Il est certain que rapportée à l’idéologie utilitariste et productiviste qui fut celle de la modernité, cette activité ne peut être que taxée de régressive et de puérile. Le coloriage ne correspond ni aux canons de l’utilitarisme, ni à ceux du génie artistique. Cela ne sert à rien et ne traduit même pas un talent individuel. Mais justement, il s’agit d’une mode, c’est à dire d’une activité collective. Ce qui compte est moins le fait de la production du coloriage que l’acte lui-même. L’intérêt s’épuise dans l’acte même et ne trouve sens que par le “faire ensemble”, faire avec d’autres. En ce sens d’ailleurs le coloriage n’est pas une activité plus inepte que nombre de pratiques de loisirs.

Encore une fois, ce n’est pas tant la production qui est importante que l’espace temps qu’elle ouvre, celui d’un temps non contraint, d’une activité dénuée de contenu intellectuel et marchand. Cette pure gratuité, ce temps et cette énergie perdus sont peut être une des caractéristiques de la postmodernité.

Dès lors, plutôt que de dire qu’il y a régression, refus de la société d’adultes de “grandir”, je dirais plutôt que cet engouement pour le coloriage traduit une inversion de valeurs, la gratuité plutôt que la marchandisation, l’inutile plutôt que l’utilitarisme, le futile plutôt que le sérieux. C’est une autre société d’adultes qui se dessine, qui renoue avec des pratiques enfantines, certes, mais ce sont celles de l’Enfant éternel, que chaque adulte s’emploie à soigner comme un trésor intérieur. Une des tendances  de fond, propre à la mutation en cours est bien l’emprise du festif et  ludique ( cf le livre de Aurélien Fouillet : “L’Empire ludique” éditions François Bourin).

A l'heure où les applications de jeux fusent, en quoi revenir à une activité créative rudimentaire est-elle bénéfique ? Pourquoi ce retour en arrière ?

Encore une fois, c’est l’époque moderne qui a institué le progrès comme valeur centrale de la société. Il fallait sans cesse aller de l’avant, faire plus, faire mieux.

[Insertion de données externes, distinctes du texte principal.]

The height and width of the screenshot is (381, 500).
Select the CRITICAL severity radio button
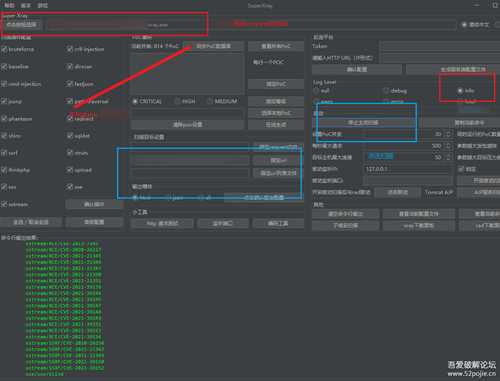click(x=135, y=101)
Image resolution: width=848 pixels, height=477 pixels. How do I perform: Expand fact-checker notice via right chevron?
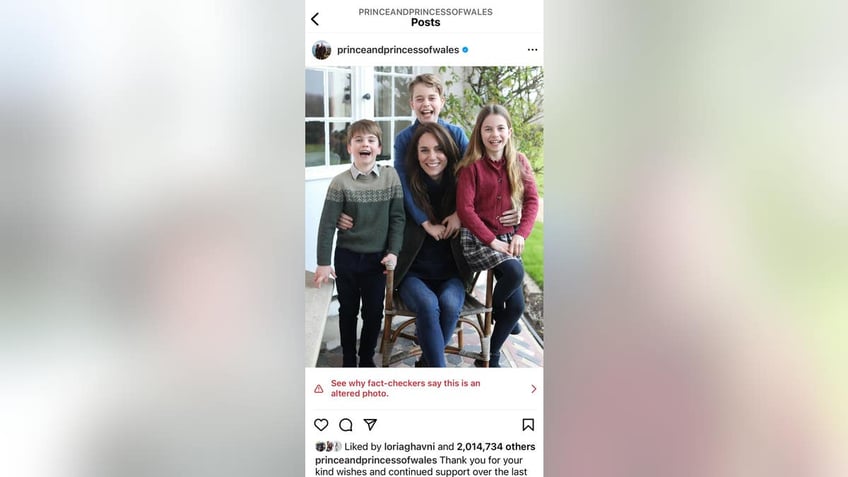click(x=534, y=389)
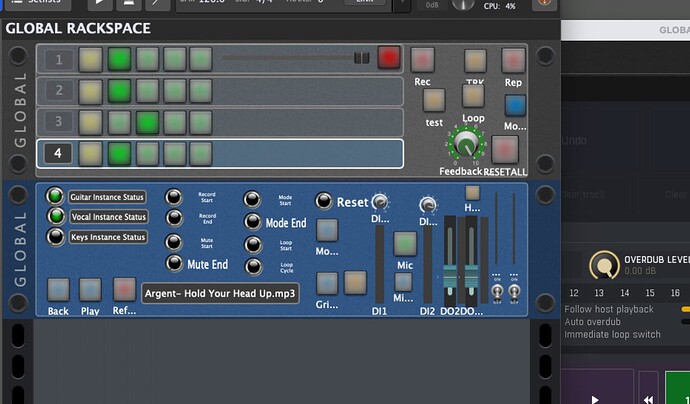This screenshot has height=404, width=690.
Task: Toggle the Vocal Instance Status LED
Action: [55, 216]
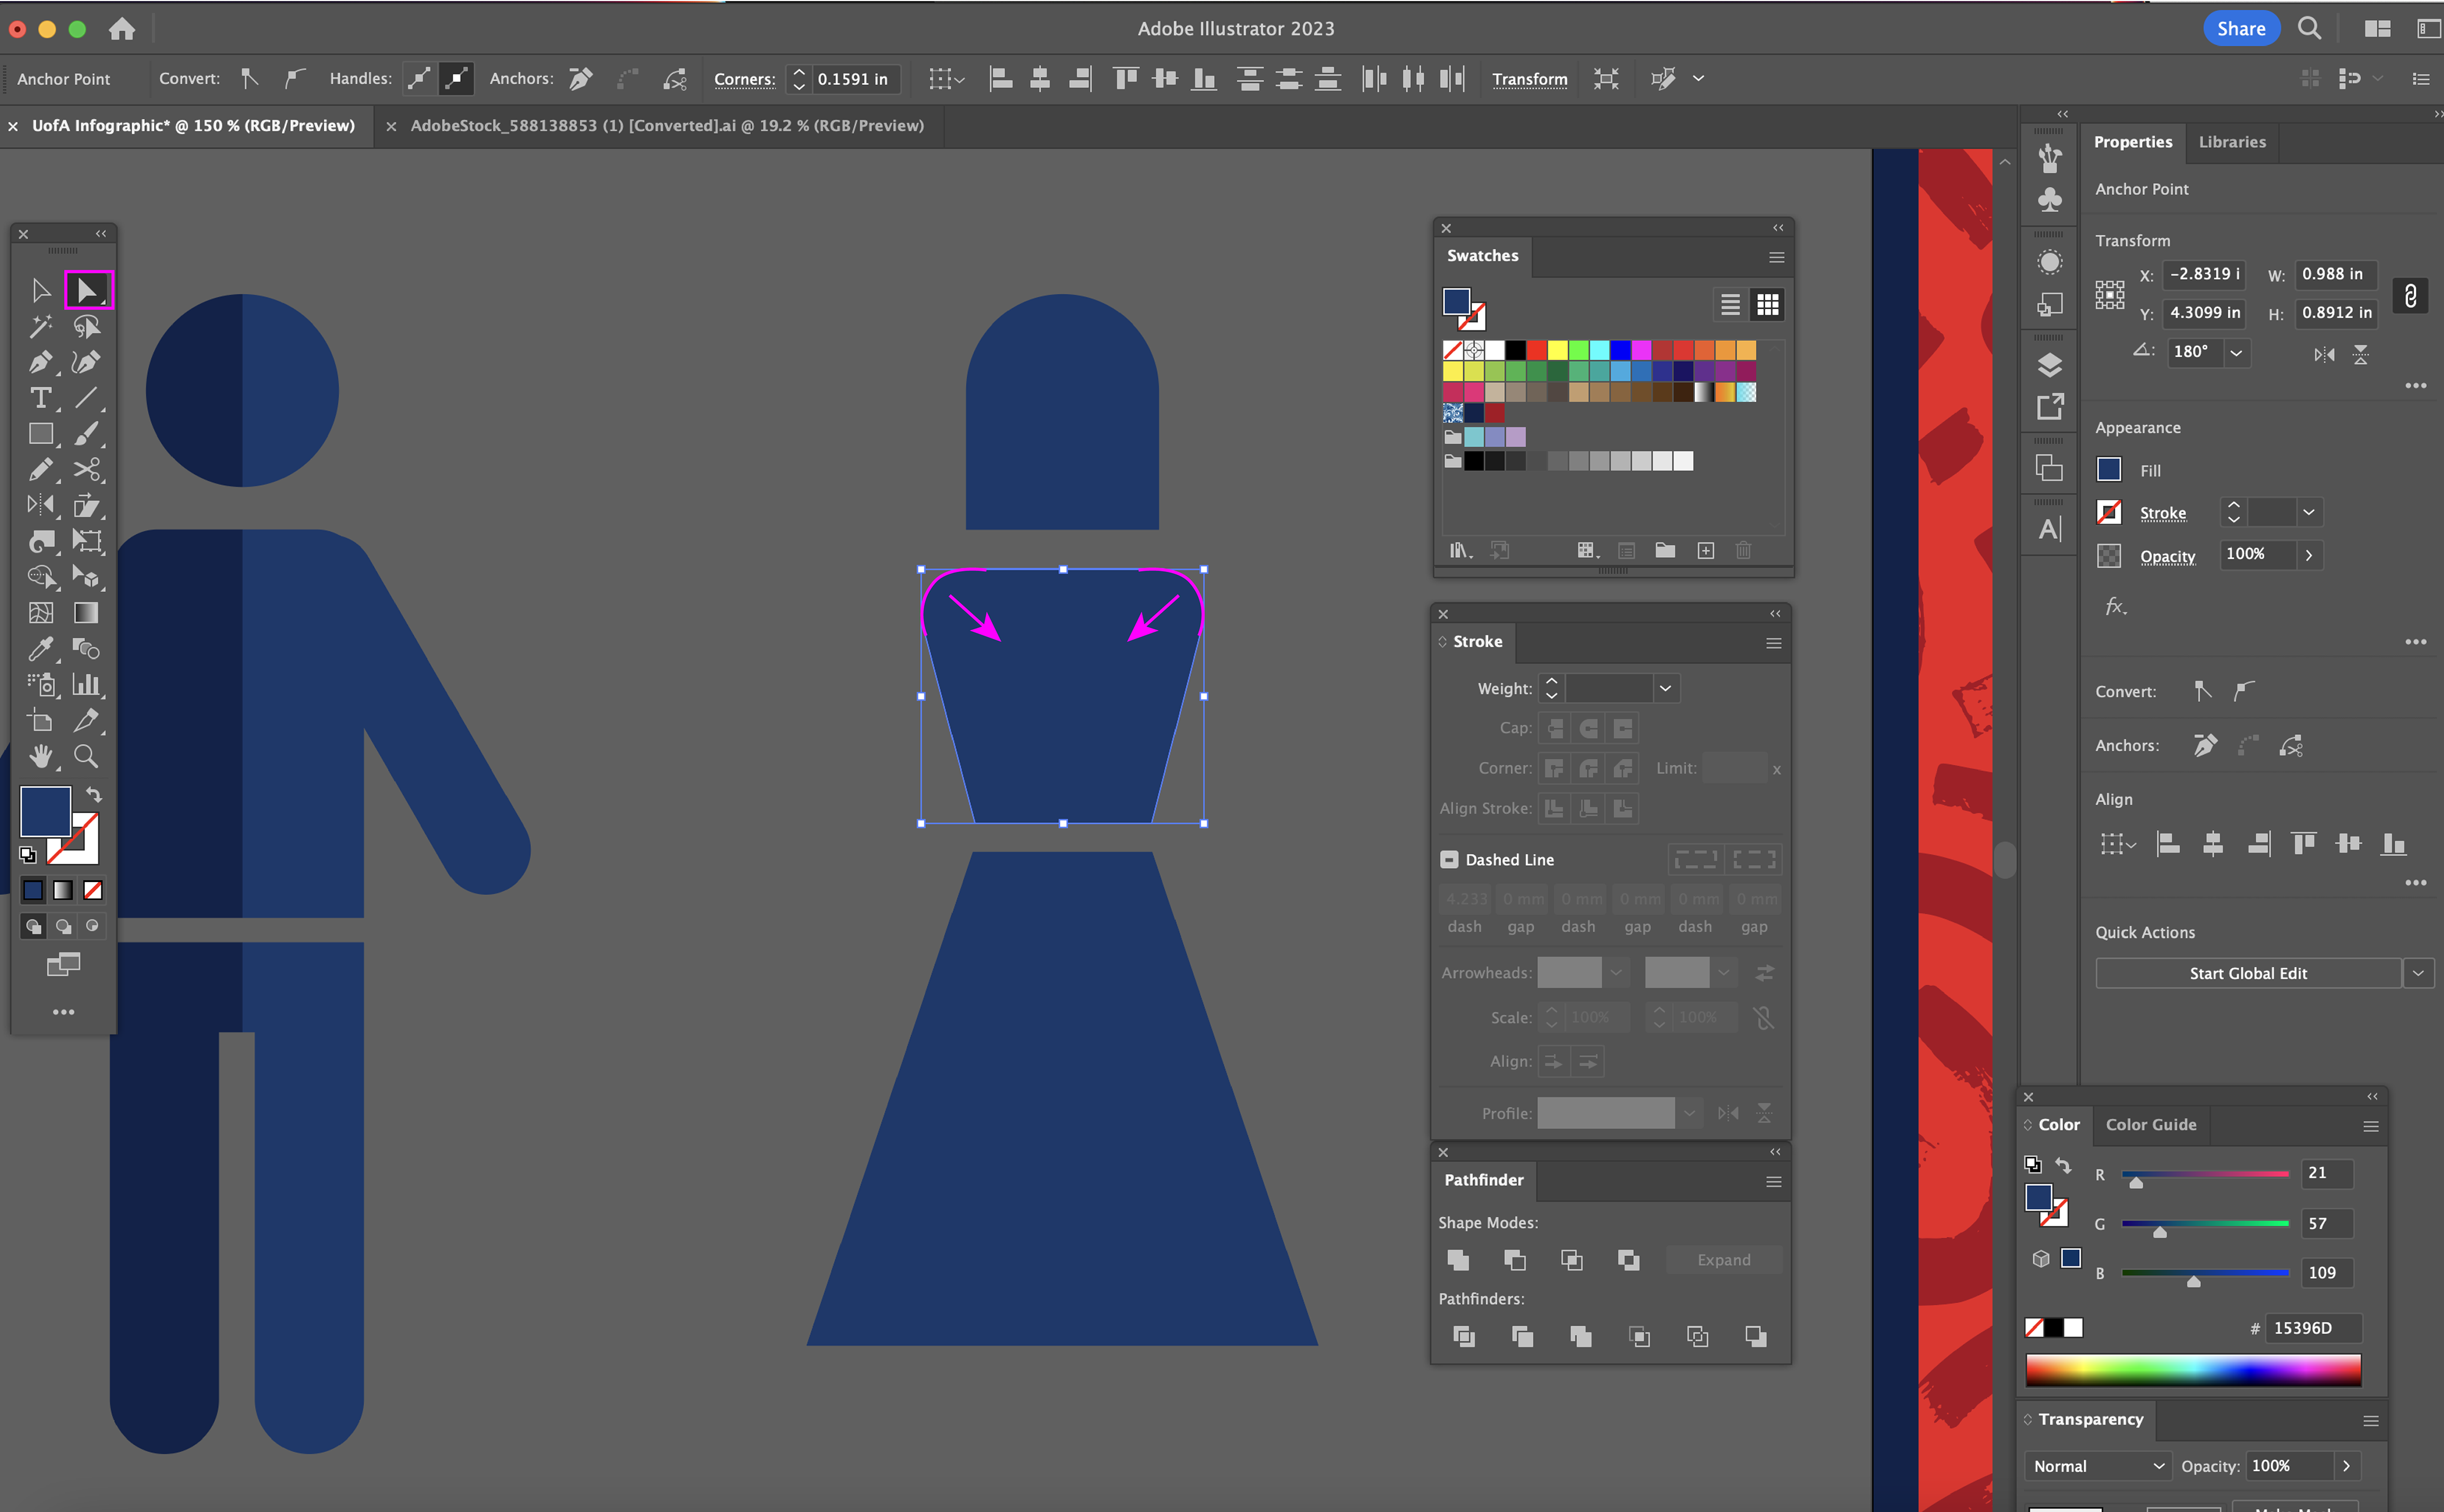This screenshot has width=2444, height=1512.
Task: Select the Pen tool in toolbox
Action: 40,362
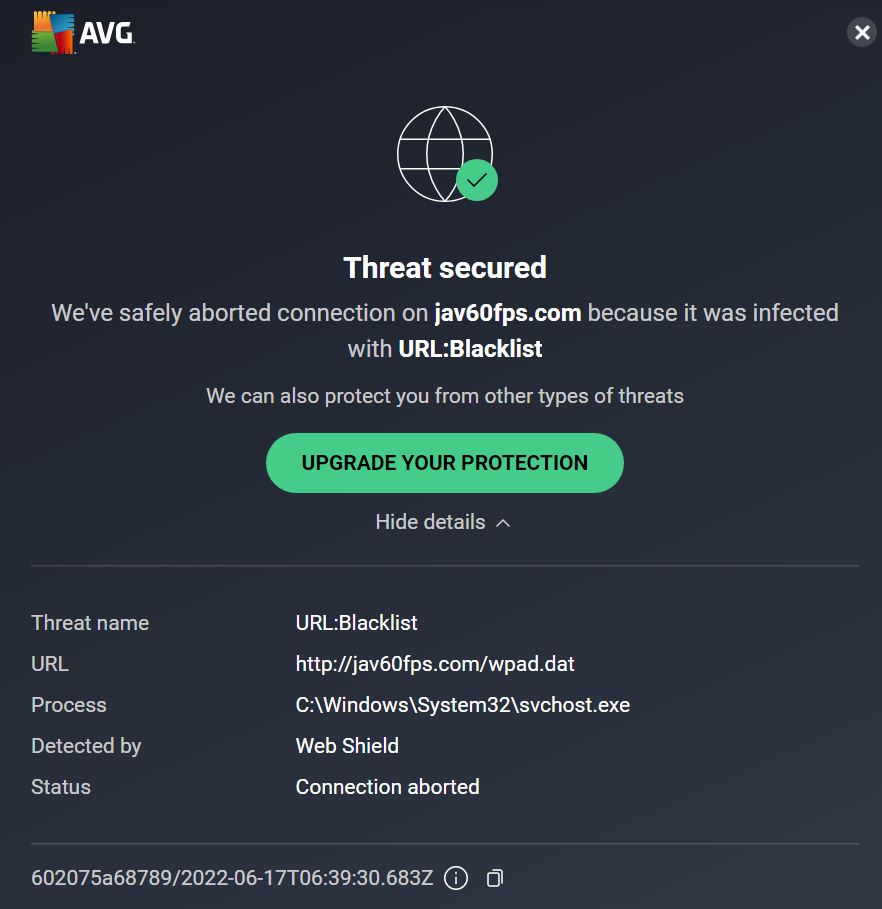Click the green checkmark badge on the globe
The width and height of the screenshot is (882, 909).
click(x=477, y=181)
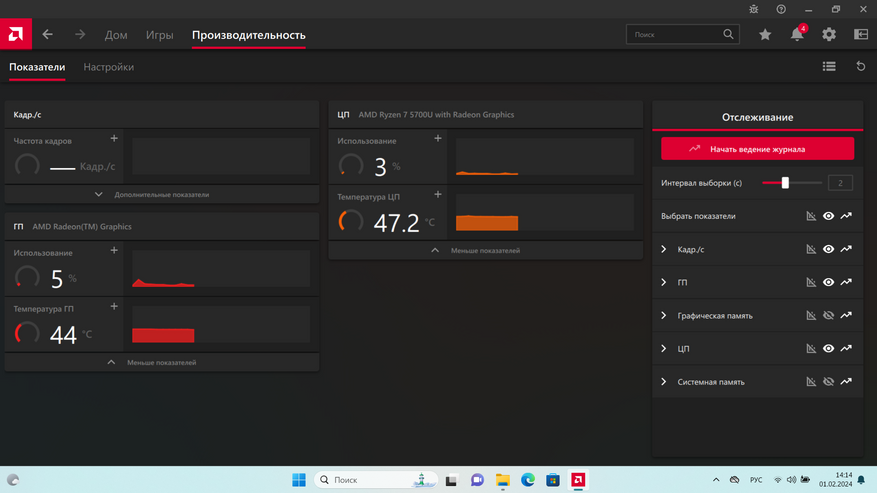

Je pense que le coloriage comme d’autres pratiques ludiques, oniriques, imaginatives traduit l’émergence de nouvelles valeurs : non plus le progressisme, mais la progressivité, non plus le travail individuel, mais la création (ou la récréation) collective, non plus l’utilitarisme rationaliste, mais l’hédonisme dionysiaque. D’autre part, la performance d’une société peut aussi se mesurer à sa capacité à réinvestir la tradition et les anciens rites. Ainsi a-t-on vu la société japonaise capable pendant longtemps des progrès technologiques les plus performants et conservant des habitudes et des modes de vie ancestraux. Il n’est pas sûr d’ailleurs que les difficultés de cette société n’aient pas été causées par une trop grande volonté de changement et d’abandon de ces traditions.

En ce sens, la mode du coloriage est une sorte d’oxymore postmoderne : enfantin et pratiqué par des adultes, rudimentaire voire archaïque, mais disséminé par Internet, apparemment stupide et support pourtant de méditation et de ressourcement intérieur.

Il faut noter enfin qu’il y a toujours dans ces modes enfantines adoptées par les adultes une part d’autodérision : la sucette, le coloriage sont comme autant de signes du “comme si”, comme si l’enfant éternel n’était pas mort, comme si on pouvait, de la naissance à la mort éprouver en jouant le grand bonheur enfantin.